- DOCUMENT EXTRACT
--- START ---
TV Review: Monday Mornings - "Pilot"

Monday Mornings airs on Mondays (crazy, right?) on TNT.

If sexy doctors are your thing, TNT has a treat for you. Jamie Bamber’s puppy-dog eyes and masculine-yet-never-threatening good looks are sure to cause dangerous levels of swooning. But beyond Bamber’s smoldering yet boyish visage, I’m not really sure what the point of this pilot is.

Monday Mornings is about the the daily challenges faced by surgeons in a fictional Portland hospital - including an oddly avant-garde, public shaming ritual in a setting which looks an awful lot like a black box theater (possibly to make Alfred Molina feel more at home). Unfortunately, the trials and tribulations of generic surgeons in a generic hospital constitute some of the most exhausted clichés of all time. There is literally nothing new here - no spin, no twist.

Sometimes, well-trodden ground can be made fresh by skill and innovation. But there is nothing innovative about Monday Mornings. The characters vary from tired archetypes to bizarre parodies. The tone is all over the place, dipping into fast-paced, blood-spattered thrills, followed by slow oppressive drama before moseying into quirky ethnic comedy. For some reason there were a lot of over-the-top accents and, oh right, Ving Rhames, who didn’t seem to be playing any particular role beyond “Ving Rhames wearing scrubs, occasionally heckling the other actors.” Lines like “We have to stop the bleeding,” and “Call it,” have me checking my watch wondering when I can declare this show officially dead.

Bill D’elia is a competent director but he is stretching to make something unique out of this by-the-book drama. In his mad attempts at making something not wholly derivative, he winds up making an even bigger mess. Practically every shot in the pilot defies convention, in a loud, distracting way. It's as if D’elia is trying to drown out my boredom by giving me a headache.

I don’t mean to say that there’s no such thing as good genre TV. But, honestly, I think David E. Kelly is just worn out after dozens of courtroom and medical dramas, and at this point he’s just regurgitating whatever leftover scenes he forgot to put in Chicago Hope or Doogie Howser.
--- END ---
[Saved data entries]
--- START ---
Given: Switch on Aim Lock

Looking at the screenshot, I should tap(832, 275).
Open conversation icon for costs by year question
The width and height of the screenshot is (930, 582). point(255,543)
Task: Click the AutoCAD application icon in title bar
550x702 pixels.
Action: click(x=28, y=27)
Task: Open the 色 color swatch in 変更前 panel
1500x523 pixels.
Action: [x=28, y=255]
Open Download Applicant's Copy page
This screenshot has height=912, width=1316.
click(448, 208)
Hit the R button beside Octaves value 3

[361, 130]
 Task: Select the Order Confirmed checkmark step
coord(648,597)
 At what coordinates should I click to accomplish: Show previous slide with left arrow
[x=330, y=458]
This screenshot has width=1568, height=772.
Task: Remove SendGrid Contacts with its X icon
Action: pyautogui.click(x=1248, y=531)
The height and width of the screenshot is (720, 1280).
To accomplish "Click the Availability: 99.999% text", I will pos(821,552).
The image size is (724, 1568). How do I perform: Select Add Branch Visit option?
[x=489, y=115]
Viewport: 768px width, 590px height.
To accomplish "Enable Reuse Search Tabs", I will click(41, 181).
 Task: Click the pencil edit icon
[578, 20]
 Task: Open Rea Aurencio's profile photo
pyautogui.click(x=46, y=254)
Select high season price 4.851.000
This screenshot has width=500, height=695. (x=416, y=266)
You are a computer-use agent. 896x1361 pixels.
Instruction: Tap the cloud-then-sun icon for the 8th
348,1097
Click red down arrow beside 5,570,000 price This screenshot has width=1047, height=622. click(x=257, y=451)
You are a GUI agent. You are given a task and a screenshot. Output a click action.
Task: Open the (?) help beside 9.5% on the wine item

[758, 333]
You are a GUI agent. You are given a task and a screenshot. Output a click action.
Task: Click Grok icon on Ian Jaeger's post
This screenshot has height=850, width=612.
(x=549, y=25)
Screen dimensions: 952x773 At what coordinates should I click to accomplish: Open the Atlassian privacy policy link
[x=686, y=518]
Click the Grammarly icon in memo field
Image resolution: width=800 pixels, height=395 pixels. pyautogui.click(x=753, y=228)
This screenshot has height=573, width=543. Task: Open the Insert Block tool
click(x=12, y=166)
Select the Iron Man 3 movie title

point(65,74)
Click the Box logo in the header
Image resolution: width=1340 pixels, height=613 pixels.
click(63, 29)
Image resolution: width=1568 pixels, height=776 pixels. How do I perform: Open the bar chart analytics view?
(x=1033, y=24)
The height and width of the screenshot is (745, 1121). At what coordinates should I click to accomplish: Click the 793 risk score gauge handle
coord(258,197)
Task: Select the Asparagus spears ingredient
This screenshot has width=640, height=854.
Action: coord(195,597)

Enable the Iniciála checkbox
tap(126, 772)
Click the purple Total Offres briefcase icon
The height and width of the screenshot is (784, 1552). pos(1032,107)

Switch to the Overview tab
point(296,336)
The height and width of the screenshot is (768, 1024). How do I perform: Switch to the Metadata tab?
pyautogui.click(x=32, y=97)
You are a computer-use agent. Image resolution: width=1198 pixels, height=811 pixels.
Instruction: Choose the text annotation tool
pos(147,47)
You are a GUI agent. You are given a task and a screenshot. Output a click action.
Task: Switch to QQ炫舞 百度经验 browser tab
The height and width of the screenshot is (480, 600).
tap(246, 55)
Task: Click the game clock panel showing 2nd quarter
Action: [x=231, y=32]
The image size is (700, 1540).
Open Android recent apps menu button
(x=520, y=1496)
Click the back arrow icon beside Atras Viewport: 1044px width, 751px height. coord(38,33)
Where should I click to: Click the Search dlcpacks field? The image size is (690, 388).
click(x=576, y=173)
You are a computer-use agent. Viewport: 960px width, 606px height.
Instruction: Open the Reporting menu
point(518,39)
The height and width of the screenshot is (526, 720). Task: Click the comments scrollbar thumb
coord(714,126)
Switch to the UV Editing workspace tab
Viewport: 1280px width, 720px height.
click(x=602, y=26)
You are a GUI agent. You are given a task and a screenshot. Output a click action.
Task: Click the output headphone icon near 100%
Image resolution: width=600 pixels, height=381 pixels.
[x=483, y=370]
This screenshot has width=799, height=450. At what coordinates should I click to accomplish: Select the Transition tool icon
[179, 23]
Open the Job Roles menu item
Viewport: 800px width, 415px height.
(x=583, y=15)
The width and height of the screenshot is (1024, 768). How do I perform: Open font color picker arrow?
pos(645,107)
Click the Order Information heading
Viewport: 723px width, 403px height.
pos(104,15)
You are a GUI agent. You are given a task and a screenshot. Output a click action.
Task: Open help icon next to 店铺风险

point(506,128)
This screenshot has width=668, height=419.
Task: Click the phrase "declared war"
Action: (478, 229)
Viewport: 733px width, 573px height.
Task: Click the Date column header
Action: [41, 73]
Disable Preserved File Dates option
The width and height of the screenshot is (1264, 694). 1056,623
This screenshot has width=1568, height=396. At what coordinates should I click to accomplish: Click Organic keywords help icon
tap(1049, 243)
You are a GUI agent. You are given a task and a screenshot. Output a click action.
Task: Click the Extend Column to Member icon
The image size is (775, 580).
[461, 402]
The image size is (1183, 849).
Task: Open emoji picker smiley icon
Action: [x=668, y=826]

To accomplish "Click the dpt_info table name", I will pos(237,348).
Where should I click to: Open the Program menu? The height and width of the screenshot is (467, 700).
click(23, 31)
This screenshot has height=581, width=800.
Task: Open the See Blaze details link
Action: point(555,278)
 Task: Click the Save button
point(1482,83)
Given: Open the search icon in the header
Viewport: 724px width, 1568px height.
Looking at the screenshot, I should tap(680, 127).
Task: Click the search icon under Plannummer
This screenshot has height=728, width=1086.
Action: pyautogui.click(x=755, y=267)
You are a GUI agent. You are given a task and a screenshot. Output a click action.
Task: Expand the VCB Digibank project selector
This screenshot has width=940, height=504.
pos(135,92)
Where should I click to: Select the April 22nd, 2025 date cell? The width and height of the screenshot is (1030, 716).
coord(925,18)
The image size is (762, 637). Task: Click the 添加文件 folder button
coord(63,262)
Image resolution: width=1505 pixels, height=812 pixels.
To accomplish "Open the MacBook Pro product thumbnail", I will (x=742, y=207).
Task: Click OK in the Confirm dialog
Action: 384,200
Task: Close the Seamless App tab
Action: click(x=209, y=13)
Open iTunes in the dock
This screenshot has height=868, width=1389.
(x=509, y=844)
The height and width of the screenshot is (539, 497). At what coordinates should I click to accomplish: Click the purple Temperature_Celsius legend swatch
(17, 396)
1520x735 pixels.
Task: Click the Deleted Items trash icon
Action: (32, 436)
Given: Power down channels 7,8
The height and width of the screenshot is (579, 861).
--- END ---
- WORK ORDER
For each statement, say yes or no to whether it agrees with the TV review, and quote the words of the review that decide it: (a) Monday Mornings airs on TNT. (b) The show is set in a fictional Seattle hospital. (c) The reviewer calls Bill D’elia an incompetent director. The lines above are separate material with no connection to the TV review.

- TASK RESULT
(a) Yes: "Monday Mornings airs on Mondays (crazy, right?) on TNT."
(b) No: "surgeons in a fictional Portland hospital"
(c) No: "Bill D’elia is a competent director"